The original Grand Guignol—which produced more than a thousand works of theatre from the end of the 19th through the first half of the 20th century—was infamous for its programs of violent one-acts that dealt with gothic and psychological horror. The template can be seen in Theatre of Fear's opening story, an original Grand Guignol play by Andre De Lorde called The System which was adapted from a short story of Edgar Allen Poe at the beginning of the 20th century. Gruesome violence and a satisfying (if easily anticipated) plot twist are hallmarks here, but so is an eerie apprehension of some of our deep seated social and cultural terrors. The "inmates taking over the asylum" gambit may be hackneyed today, but the Poe story was apparently its first iteration, and the Guignol adaptation also points at class uprising, the breakdown of gender roles, and a preoccupation with mental disorders that must have been tugging at the subconscious of the turn-of-the-century audiences the piece was written for.
The genre, therefore, is ripe with opportunities to do some interesting things, and I would liked to have seen the two original pieces—penned by The Secret Theatre's artistic director Richard Mazda—explore these possibilities in more creative ways. The first of Mazda's pair, The Good Death, certainly tackles a live-wire topic of today, euthanasia, but it does so with little insight and surprisingly few horror elements involved.

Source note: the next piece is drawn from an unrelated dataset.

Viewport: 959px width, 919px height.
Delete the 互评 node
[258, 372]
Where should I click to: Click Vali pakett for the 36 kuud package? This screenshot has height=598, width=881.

Mazda's other original piece, Double Crossed, involves a dominatrix who has discovered her husband and maid are having and affair and the revenge she enacts upon them, which is disappointingly unimaginative given it is what the entire piece revolves around. But what is most noticeably absent from these two pieces is anything that could remotely be considered a surprise. The great examples of short tales such as these, from Edgar Allen Poe to Rod Serling, usually involve some sort of ironic twist, reversal of fate, unexpected reveal, or, at the very least, an unimagined gruesome ending. With both The Good Death and Double Crossed, there is no such hinge.
The evening isn't helped by some rather static directorial choices and some uneven performances—particularly in the first half of the program. Things do pick up in the second half, however. Double Crossed has a little more dynamic energy than the first two pieces, and Shelleen Kostabi in particular does a nice job as the formidable Madame X. Ultimately, though, the evening belongs to the closer: Daniel Wolfe and his triumphant narration of the classic Edgar Allen Poe short story, The Tell Tale Heart. Mazda directs here, and does a fine job, augmenting it with subtle but effective staging, lighting, and sound. Mostly, however, he lets Wolfe do his thing, which he does with gusto and passion, wandering into the audience and working the crowd before re-enacting the narrator's inevitable unraveling in an evocative and lively retelling.
It's a big finish to a somewhat uneven evening, and it hints at the potential that might be realized in the future for this Long Island City theater company. Passion and guts can lead the way to great things, and Theatre of Fear shows elements of both, indicating that the best work is yet to come from The Secret Theatre.